Hooking this up to DeepSeek's chat API produces a fully interactive AI companion. The demo uses a non-streaming call for simplicity, but the SDK supports true streaming by passing `is_start` and `is_end` flags across multiple `speak()` invocations. An interrupt button calls `interactiveidle()` to stop the current utterance immediately, and `onVoiceStateChange` callbacks let application logic react when speech begins or ends. Browser microphone access and a speech-recognition service would close the loop for voice-in, voice-out interaction.
Parameter-stream architectures shift the cost model for 3D avatars from per-minute video bandwidth to a one-time resource download plus tiny data packets, which is what makes sub-second latency feasible on a plain browser.

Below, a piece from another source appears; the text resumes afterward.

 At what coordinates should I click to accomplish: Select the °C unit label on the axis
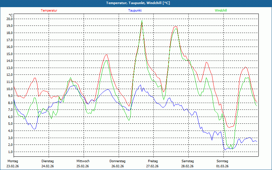(x=11, y=15)
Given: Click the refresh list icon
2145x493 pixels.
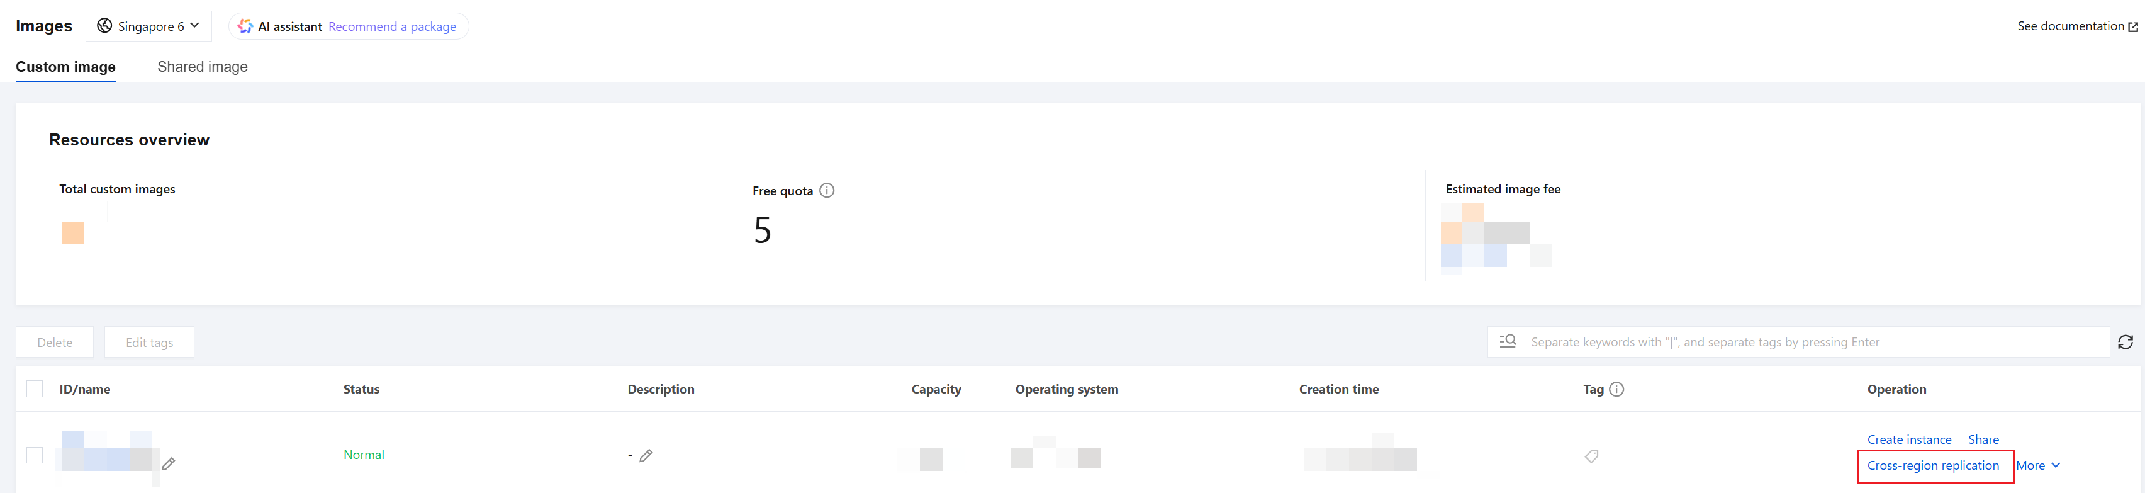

The SDK's state machine—idle, thinking, speaking, interrupted—mirrors the turn-taking mechanics of human conversation. Getting this right is what separates a convincing companion from a janky text-to-speech demo.
SSML-triggered actions are a pragmatic bridge between pure NLP and embodied expression: the language model doesn't need to output joint angles, just semantic intent tags that the renderer already knows how to animate.
Streaming speech synthesis with interruption is a deceptively hard problem. The `is_start`/`is_end` flag pattern lets the SDK buffer and concatenate audio chunks without glitching, while `interactiveidle()` provides a clean abort path.
Voice-in, voice-out closes the loop but introduces ASR latency and error. The article's decision to defer that to a separate piece is honest—speech recognition in noisy environments is its own deep engineering challenge.
Building this with Trae (an AI coding assistant) for UI iteration while hand-writing the SDK integration logic is a realistic picture of 2025 development: AI accelerates boilerplate, but wiring real-time, stateful APIs still demands human judgement.